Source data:

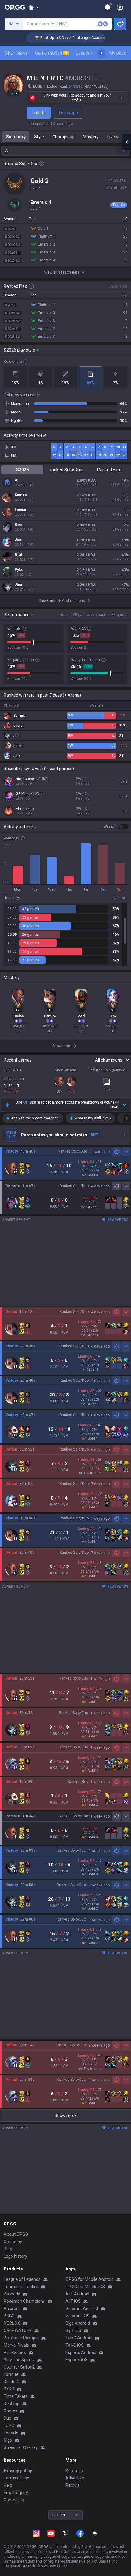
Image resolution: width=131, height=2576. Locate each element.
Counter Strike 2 (19, 2367)
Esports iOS (77, 2359)
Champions (16, 53)
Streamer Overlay (21, 2447)
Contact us (14, 2499)
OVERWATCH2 (18, 2330)
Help (8, 2485)
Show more (66, 2115)
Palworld (12, 2294)
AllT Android (77, 2294)
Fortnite (11, 2374)
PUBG (9, 2315)
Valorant (12, 2308)
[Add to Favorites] (96, 78)
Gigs (8, 2440)
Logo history (15, 2256)
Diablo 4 (11, 2381)
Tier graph (68, 112)
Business (74, 2470)
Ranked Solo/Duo (65, 469)
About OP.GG (16, 2234)
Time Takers (16, 2396)
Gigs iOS (73, 2330)
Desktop (11, 2403)
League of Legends (22, 2279)
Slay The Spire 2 (19, 2359)
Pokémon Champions (24, 2301)
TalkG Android (79, 2337)
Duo (7, 2418)
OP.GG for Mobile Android (90, 2279)
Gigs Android (78, 2323)
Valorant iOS (78, 2315)
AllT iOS (73, 2301)
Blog (8, 2248)
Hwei (19, 525)
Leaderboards (90, 53)
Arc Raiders (15, 2352)
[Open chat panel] (126, 142)
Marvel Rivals (16, 2345)
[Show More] (33, 7)
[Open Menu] (120, 7)
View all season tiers (62, 272)
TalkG (9, 2425)
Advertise (75, 2477)
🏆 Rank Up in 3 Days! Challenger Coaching (49, 38)
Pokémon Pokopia (21, 2337)
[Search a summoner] (102, 24)
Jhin (18, 584)
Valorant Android (82, 2308)
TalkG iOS (75, 2345)
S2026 (22, 469)
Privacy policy (18, 2470)
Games (10, 2410)
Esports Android (81, 2352)
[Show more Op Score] (124, 1105)
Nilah (19, 555)
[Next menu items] (101, 53)
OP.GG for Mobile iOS (85, 2286)
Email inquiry (16, 2492)
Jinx (18, 540)
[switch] (116, 826)
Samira (21, 495)
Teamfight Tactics (21, 2286)
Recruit (72, 2485)
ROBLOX (12, 2323)
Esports (11, 2432)
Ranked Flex (108, 469)
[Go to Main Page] (15, 7)
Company (13, 2241)
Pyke (19, 569)
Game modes (51, 53)
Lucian (20, 510)
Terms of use (16, 2477)
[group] (65, 934)
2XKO (9, 2389)
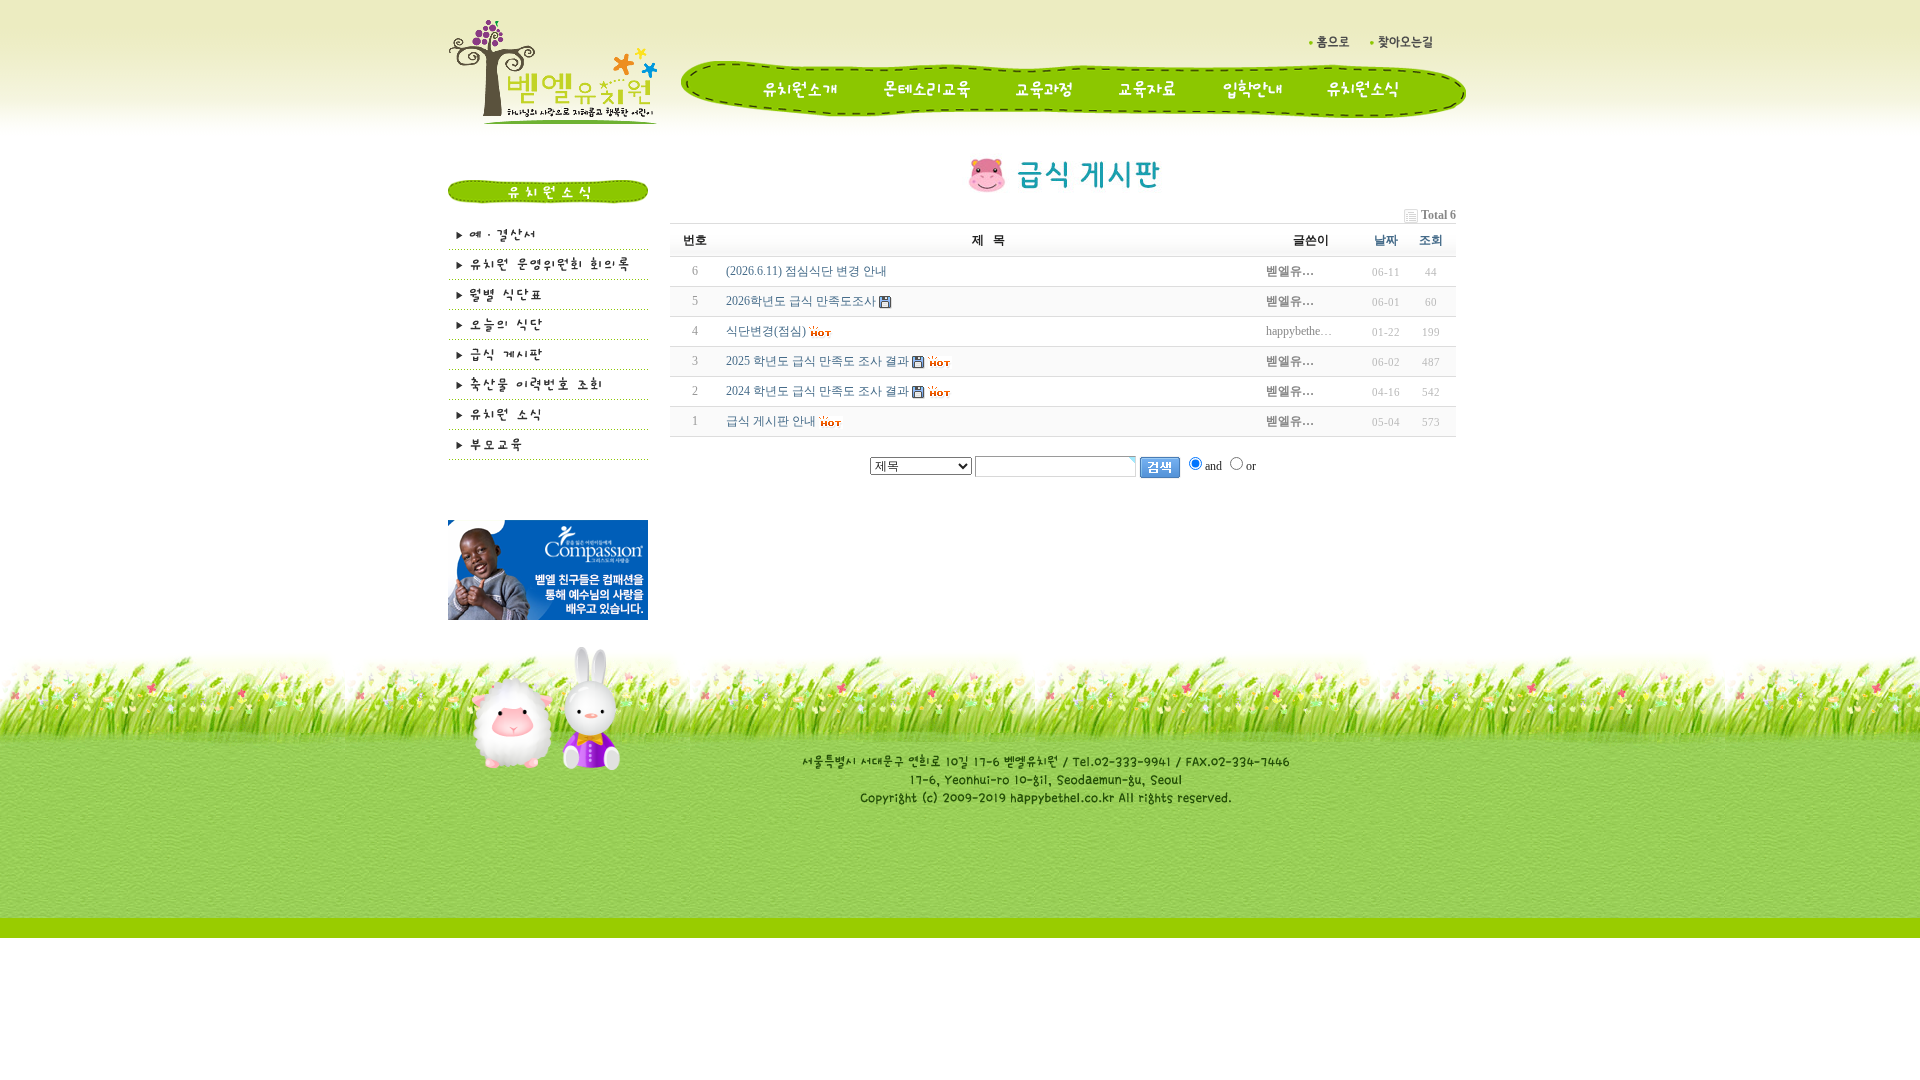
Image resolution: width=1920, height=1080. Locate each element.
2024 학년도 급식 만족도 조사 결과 (817, 391)
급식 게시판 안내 (771, 421)
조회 (1431, 240)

**TASK BRIEF:**
Using the data above, count every line that contains the word "element", then give the count and nothing more.

**WRITTEN RESPONSE:**
2